The dosing function $u(t)$ is now applied to the simulation of drug concentration in the blood plasma. A fourth argument is added to odeint(deriv, Cinitial, t, tcrit=t) indicating that special care must be used for every time step. This is needed in order to get a high fidelity simulation that accounts for the rapidly varying values of $u(t)$.

In [10]:
Cinitial = 0
t = np.linspace(0,96,1000)
C = odeint(deriv, Cinitial, t, tcrit=t)
plotConcentration(t,C)

Exercise 1

The purpose of the dosing regime is to maintain the plasma concentration above the MIC level for at least 96 hours.

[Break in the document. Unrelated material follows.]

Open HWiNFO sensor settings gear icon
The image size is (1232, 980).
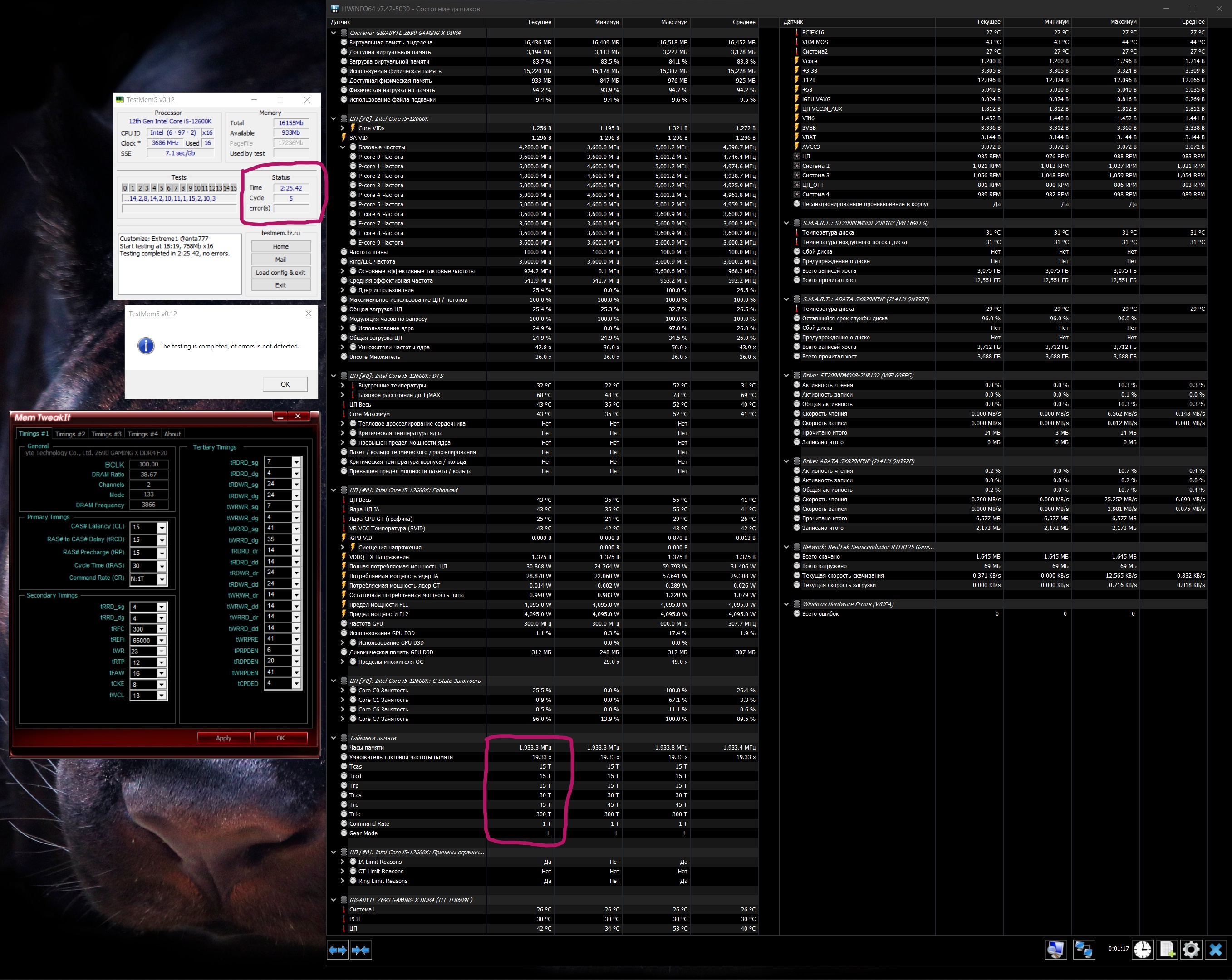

Assuming that each dose is 64 mg, modify the simulation and find a value of $t_{dose}$ that results satisfies the MIC objective for a 96 hour period. Show a plot concentration versus time, and include Python code to compute the total amount of antibiotic administered for the whole treatment.

Exercise 2

Consider a continous antibiotic injection at a constant rate designed to maintain the plasma concentration at minimum bactricidal level. Your solution should proceed in three steps:

  1. First, by hand, set up and solve the steady state equation to find the desired constant dosage rate.
  2. Modify the Python function for $u(t)$ to simulate the desired flowrate.
  3. Verify your result by repeating the above simulation using your function for $u(t)$.